AIM OF THE EXERCISE: For the records below, print the lines from the line with "Toggle the 3s-10s legend series" through the line with "Select the text T annotation tool" exactly as written; include both end lines and exclude the rest.

MATERIAL FOR THIS TASK:
══════════════════════════════

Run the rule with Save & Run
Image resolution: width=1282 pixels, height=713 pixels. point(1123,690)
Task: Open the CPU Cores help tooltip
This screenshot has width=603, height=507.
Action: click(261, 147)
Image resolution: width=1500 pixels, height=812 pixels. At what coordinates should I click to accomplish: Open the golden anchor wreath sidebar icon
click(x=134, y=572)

══════════════════════════════

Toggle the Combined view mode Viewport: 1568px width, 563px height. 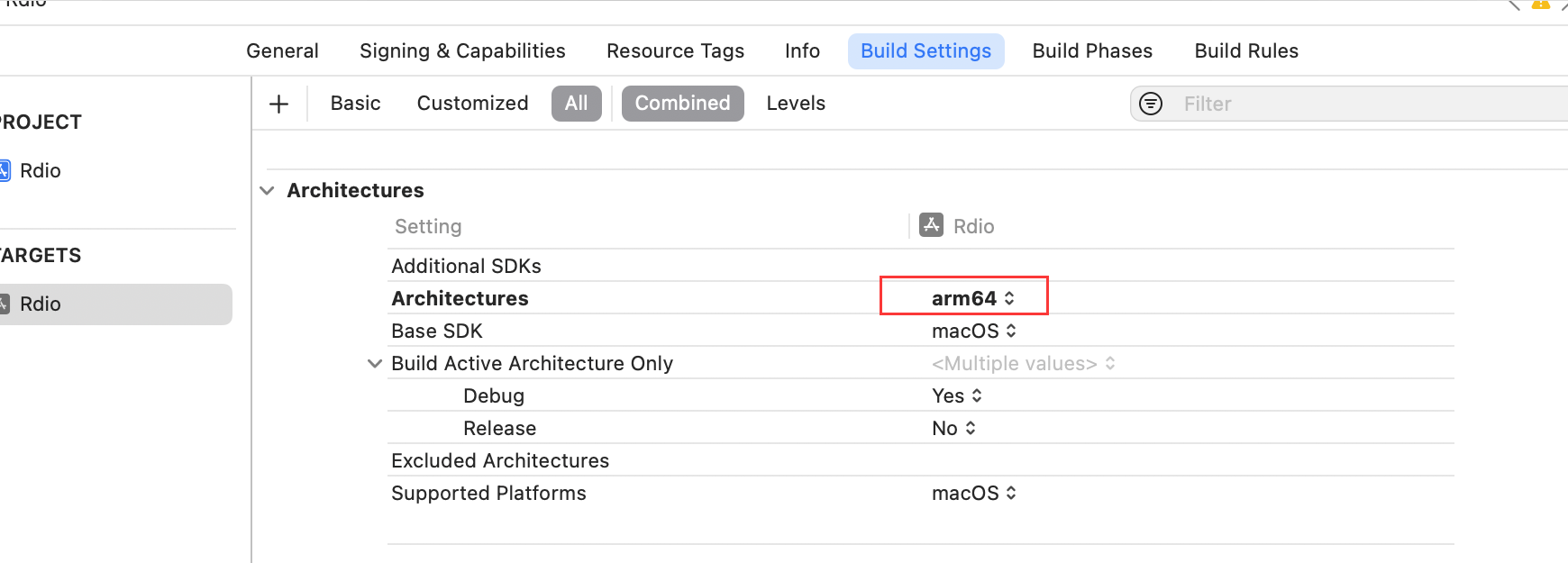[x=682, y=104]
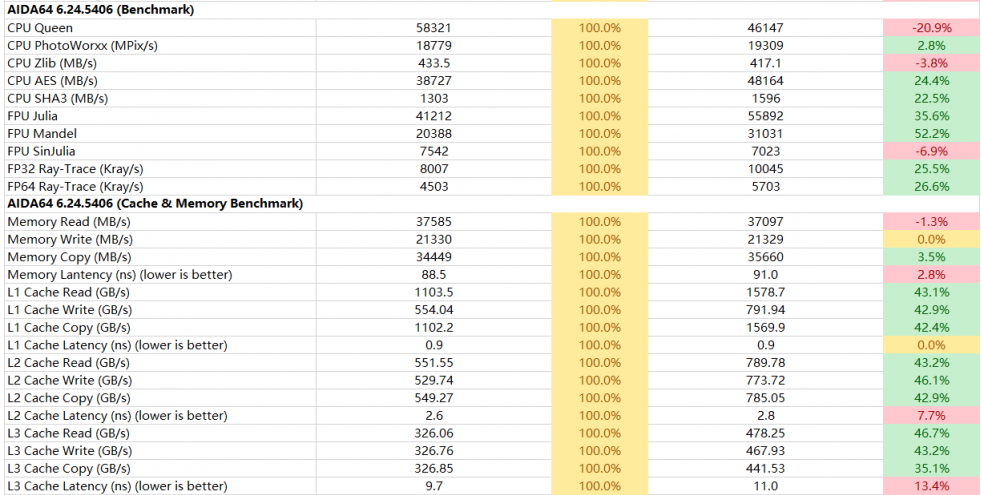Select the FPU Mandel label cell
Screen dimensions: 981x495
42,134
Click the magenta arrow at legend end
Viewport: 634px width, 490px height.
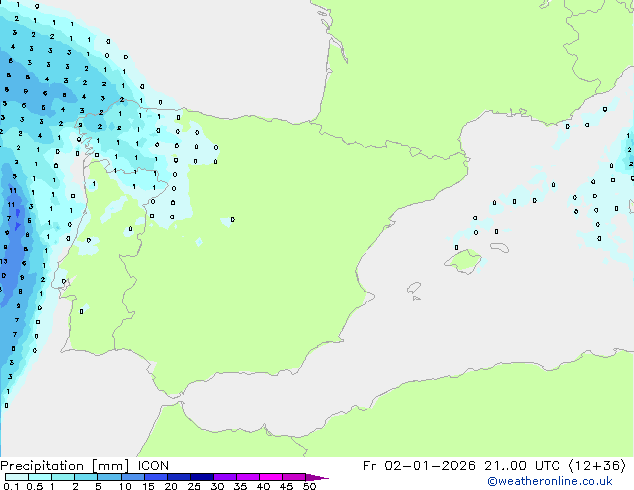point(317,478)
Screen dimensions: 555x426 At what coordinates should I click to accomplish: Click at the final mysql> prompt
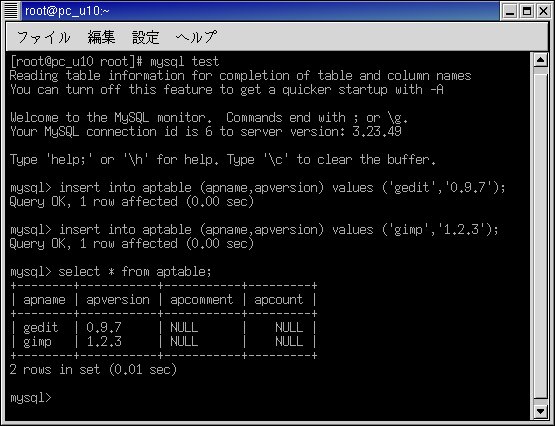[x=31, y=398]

══════════════════════════════

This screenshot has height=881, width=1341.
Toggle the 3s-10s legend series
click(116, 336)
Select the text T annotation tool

══════════════════════════════

RESULT:
Toggle the 3s-10s legend series
click(116, 336)
Select the text T annotation tool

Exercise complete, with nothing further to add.